Our emergency-response teams found Hasan in a small handmade shack in the district of Al-Garrahi.

“Before the war, I lived in the town of Mukhaa, where I sold vegetables in a grocery shop. My wife, Sumaya, took care of the house and bringing up the children. When the war reached our village, we first went a few kilometres away to stay with relatives. Sumaya was nine months pregnant when I took her to a healthcare centre because there seemed to be something wrong with the baby. The war and subsequent shortage of fuel meant that the hospital services were depending heavily on an unreliable generator. Lack of electricity meant the standard of care had decreased significantly. There was not enough specialised medical staff and there were several power cuts during the birth.
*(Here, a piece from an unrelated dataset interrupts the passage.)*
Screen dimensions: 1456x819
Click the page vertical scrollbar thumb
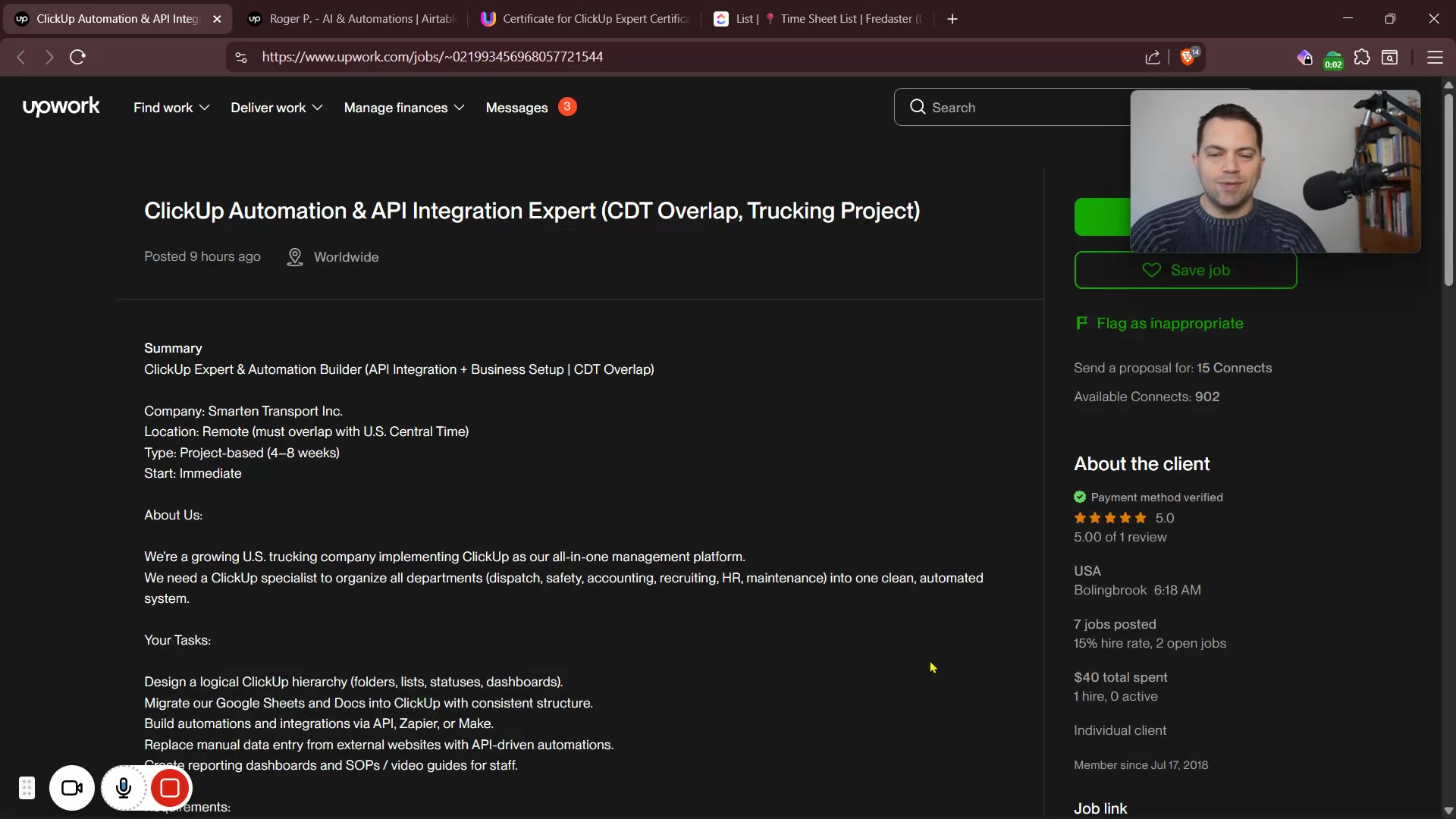click(1448, 190)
They could not save her or the baby.”

Hasan and his children were forced to move on again and settle further away from the conflict ending up in the place they are now.  “My neighbours call me the “Loyal Man” because, after Sumaya died, I decided that I would devote myself to my children and play the role of Mother and Father at the same time.”

Supporting the needs of a family of six is difficult in times of crisis: companies are closing and job offers are few and far between, explains Hasan. “I have looked everywhere for work, without success. We are able to survive thanks to the support of our neighbours and aid from humanitarian organisations.”
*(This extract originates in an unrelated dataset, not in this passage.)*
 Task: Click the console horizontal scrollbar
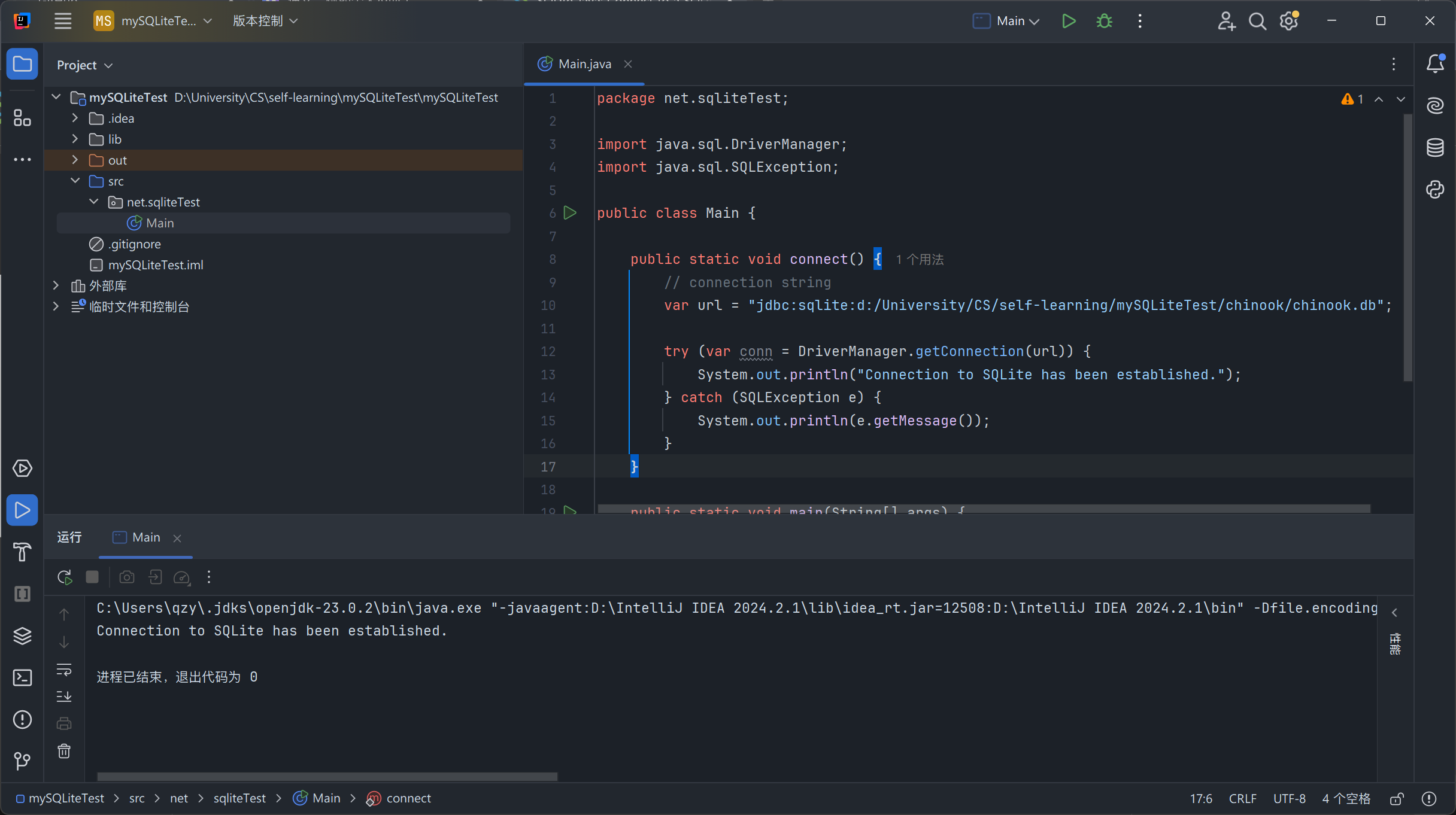click(x=327, y=776)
Hasan and his family as well as 500 more, have received a basic kit including soap, blankets and other items indispensable to leading a dignified existence. They have also received financial aid to buy food and other day-to-day essentials.

Our work in Yemen

We have been working in Yemen since 2012 providing emergency aid, nutrition and health programmes, ensuring communities have access to food and clean water and renovating and building sufficient sanitation facilities.

We provide therapeutic treatment to children under five years of age suffering from malnutrition. Pregnant and breastfeeding women benefit from pre and post-natal screening, including administration of nutritious supplements. Action Against Hunger also provides financial aid and food vouchers to enabling communities to regain independence and buy food from local markets. Our teams also renovate and build water points and toilets in communities, schools, and healthcare centres.